**RECORDS SHOWN:**
==*==

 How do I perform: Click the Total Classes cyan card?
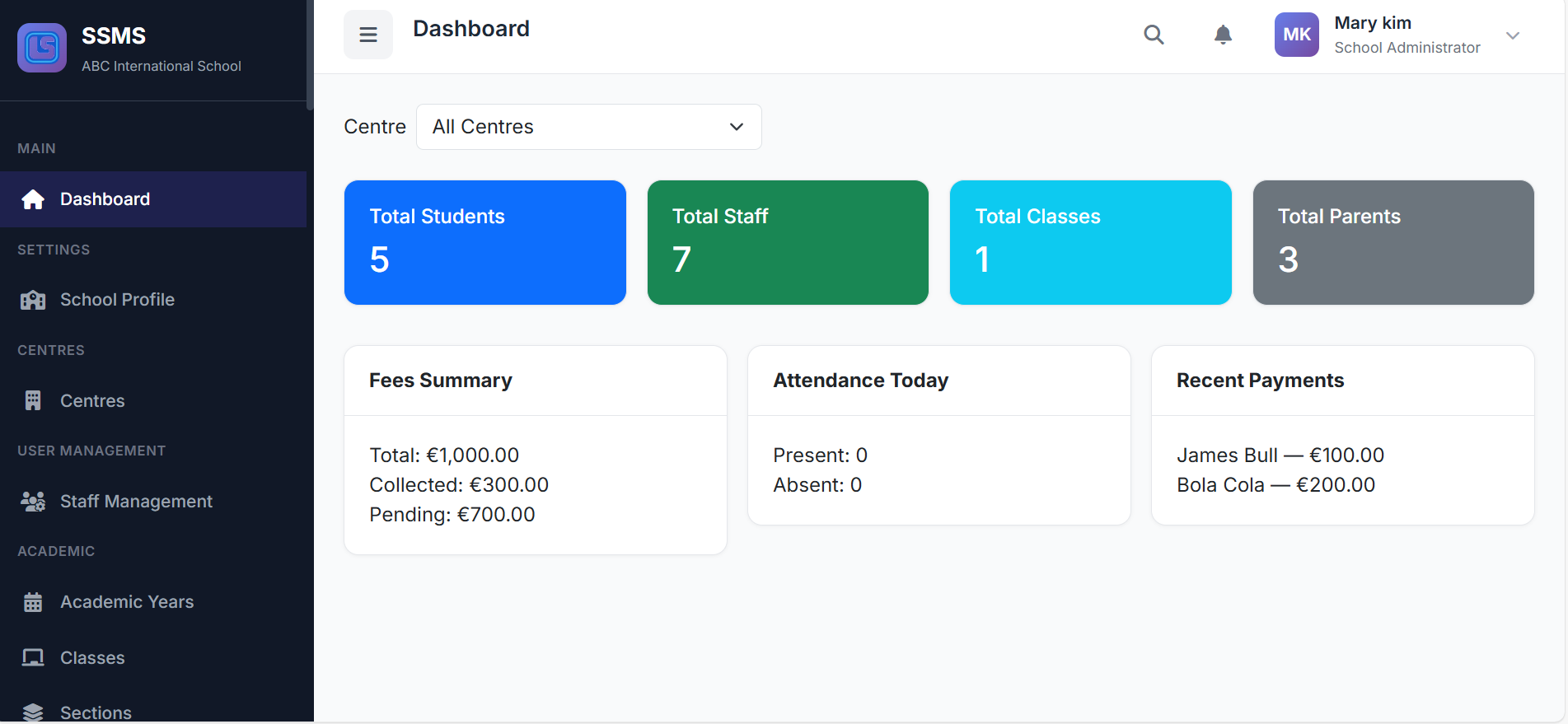(1090, 242)
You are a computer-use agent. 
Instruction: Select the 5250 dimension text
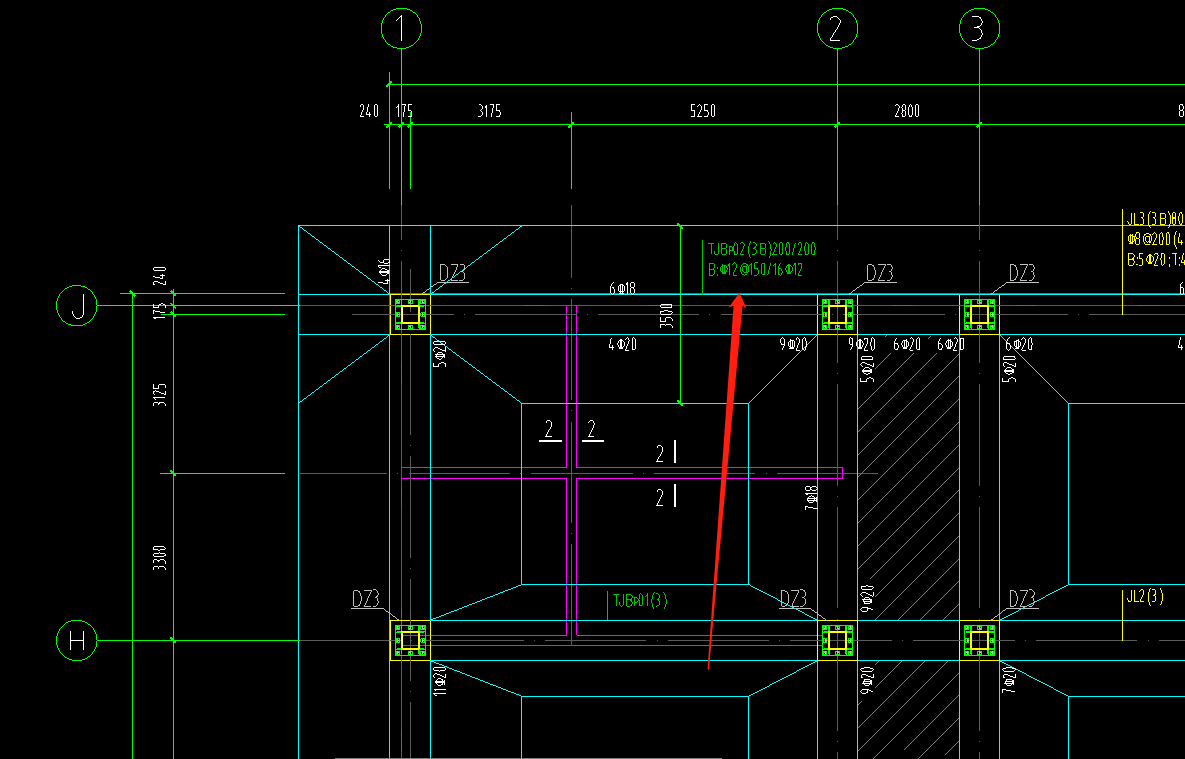(703, 111)
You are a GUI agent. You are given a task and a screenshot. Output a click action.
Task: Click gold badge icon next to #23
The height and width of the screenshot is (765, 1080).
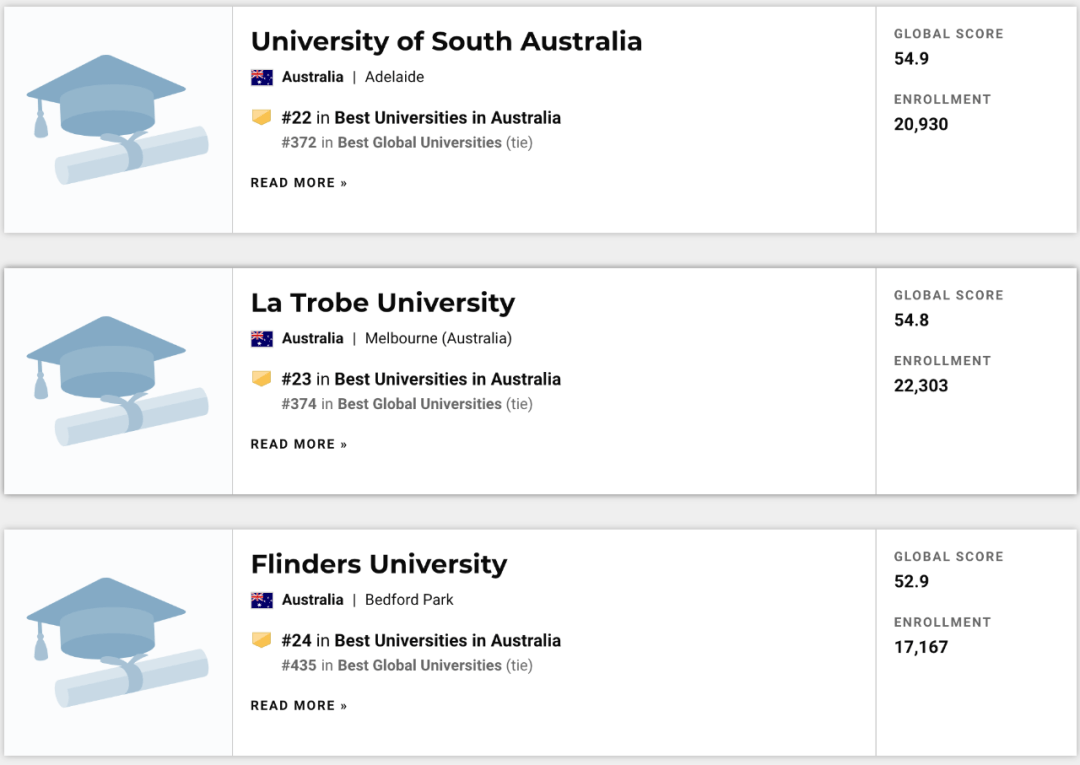[262, 379]
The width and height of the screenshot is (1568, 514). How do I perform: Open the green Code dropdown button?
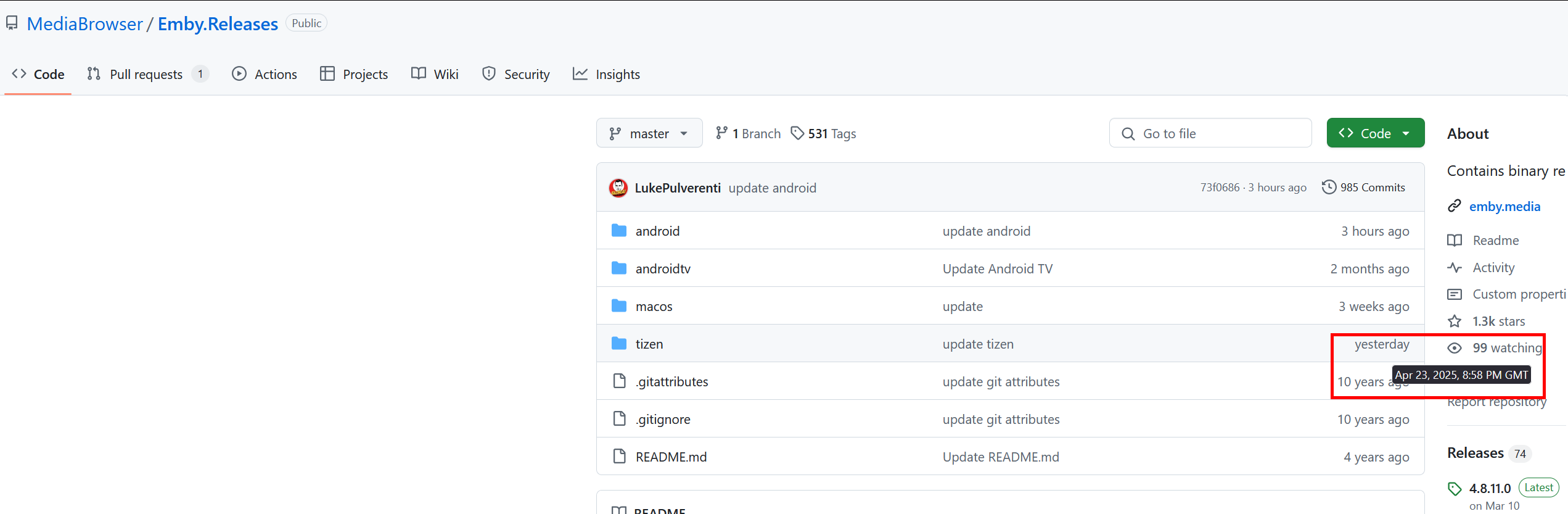pos(1375,133)
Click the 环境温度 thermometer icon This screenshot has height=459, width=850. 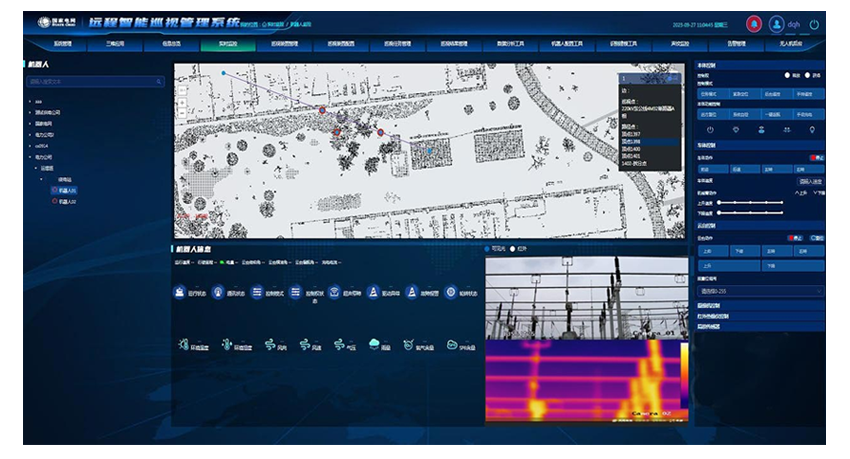coord(183,344)
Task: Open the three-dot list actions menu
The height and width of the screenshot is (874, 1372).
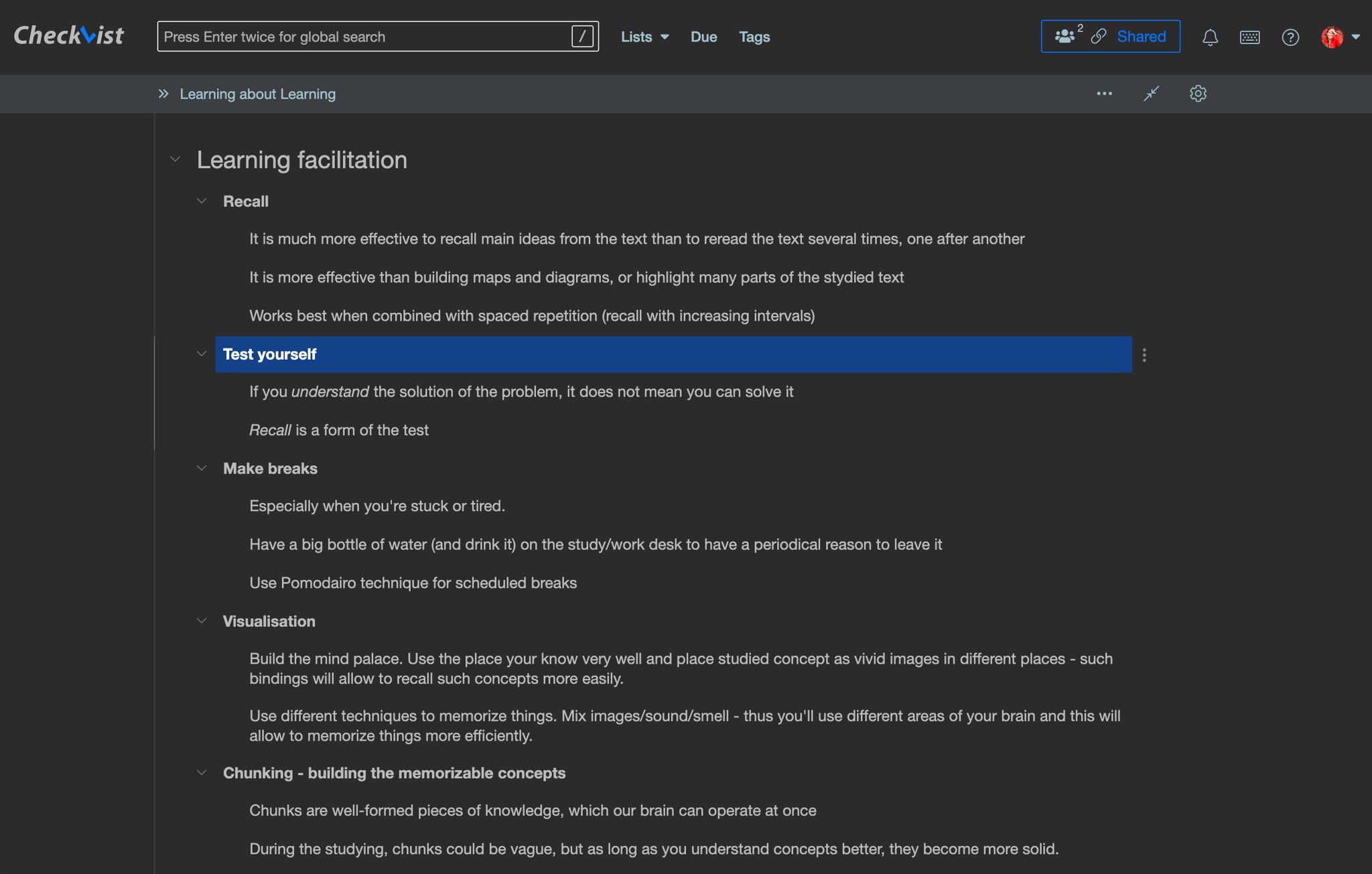Action: [x=1104, y=93]
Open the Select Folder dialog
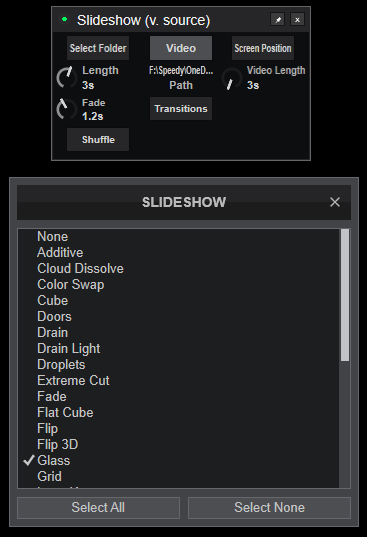367x537 pixels. pos(98,48)
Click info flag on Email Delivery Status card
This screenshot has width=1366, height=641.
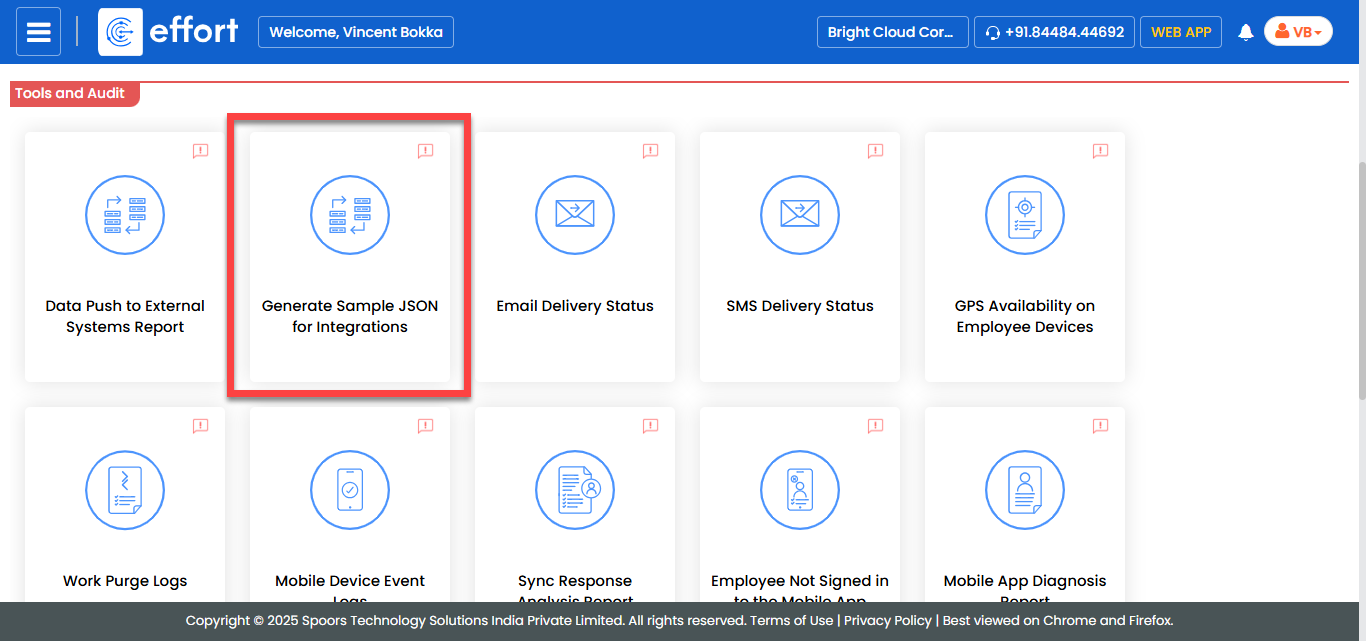tap(650, 151)
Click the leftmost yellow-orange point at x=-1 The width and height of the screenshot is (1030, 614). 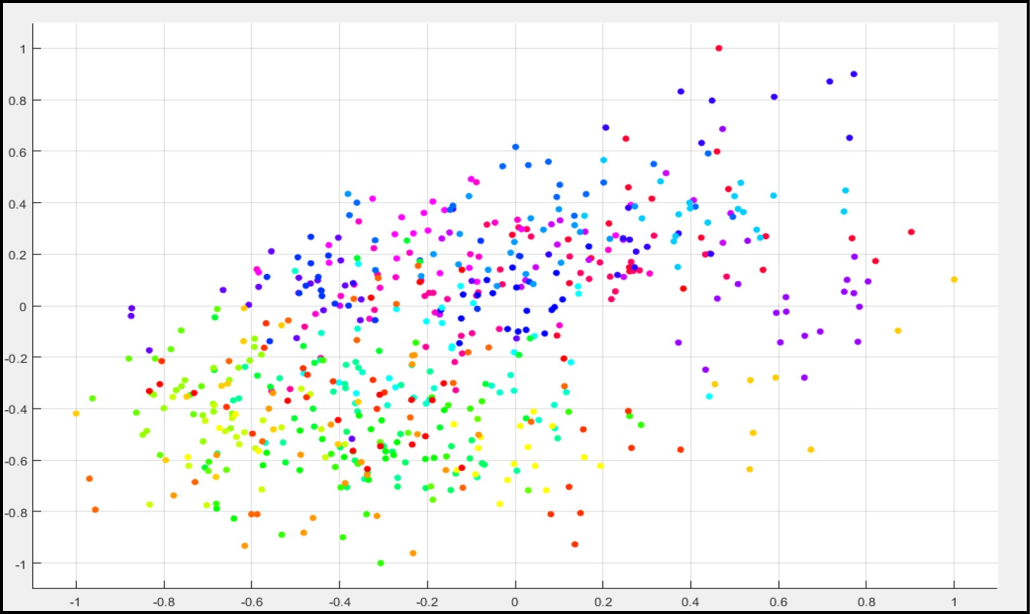(x=76, y=413)
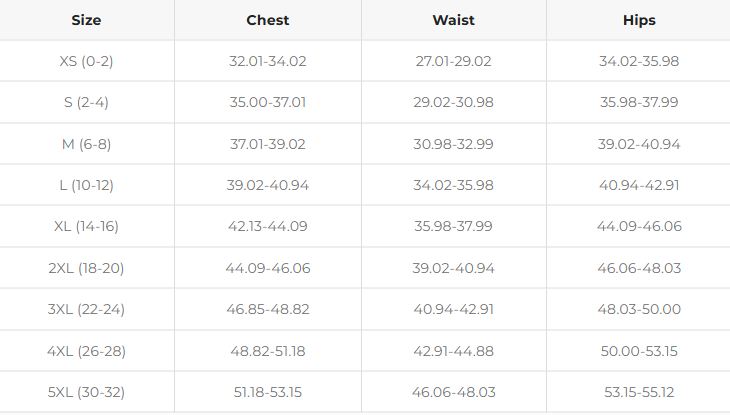Click the Chest column header
Viewport: 730px width, 415px height.
[267, 20]
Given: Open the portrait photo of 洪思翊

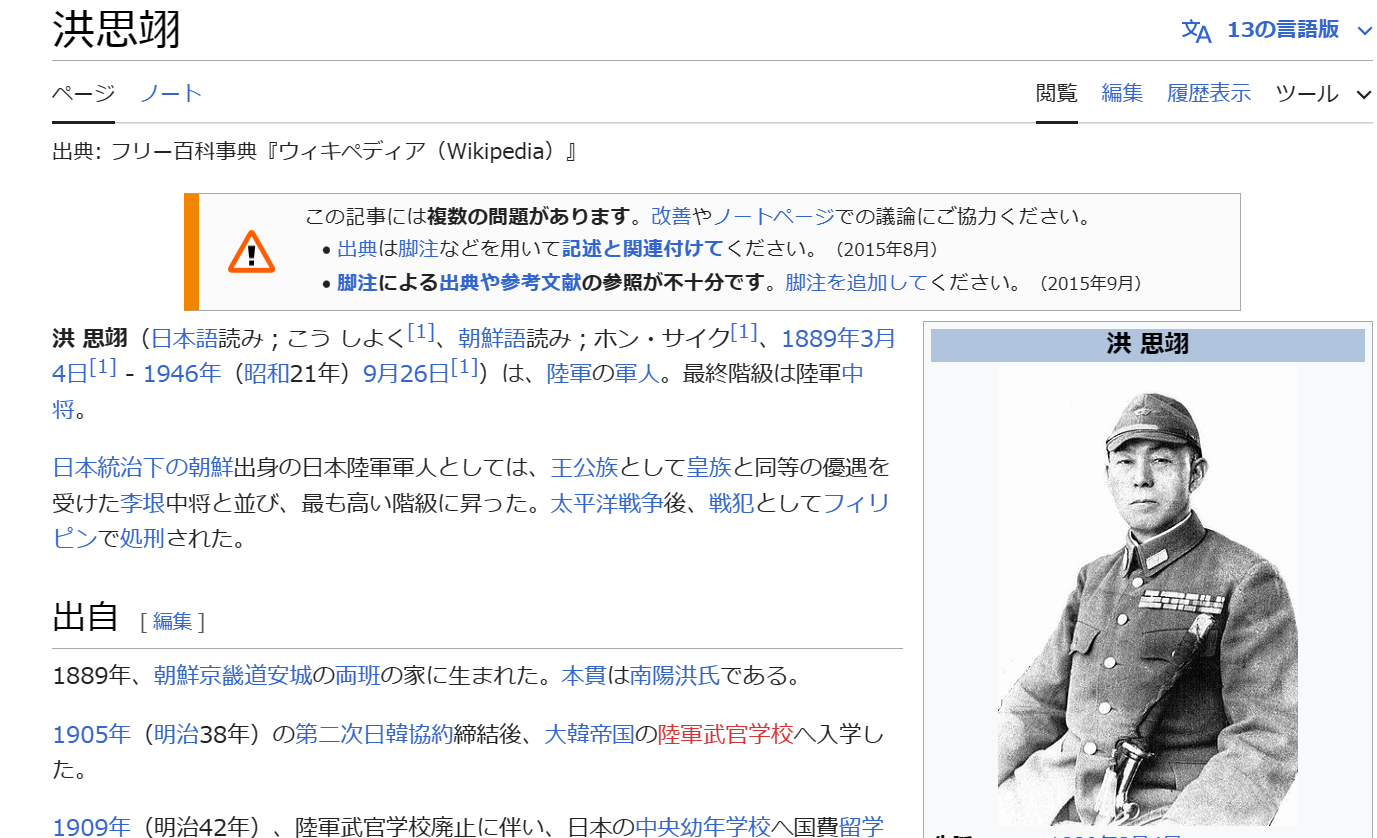Looking at the screenshot, I should 1147,595.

==*==

**GOAL:** Please collect every line of the data above that contains the word "Select". Case counts, so a line matches only if the capitalization is identical.

**RESPONSE TO THE TASK:**
Instruction: Select the 5250 dimension text
Open the Select Folder dialog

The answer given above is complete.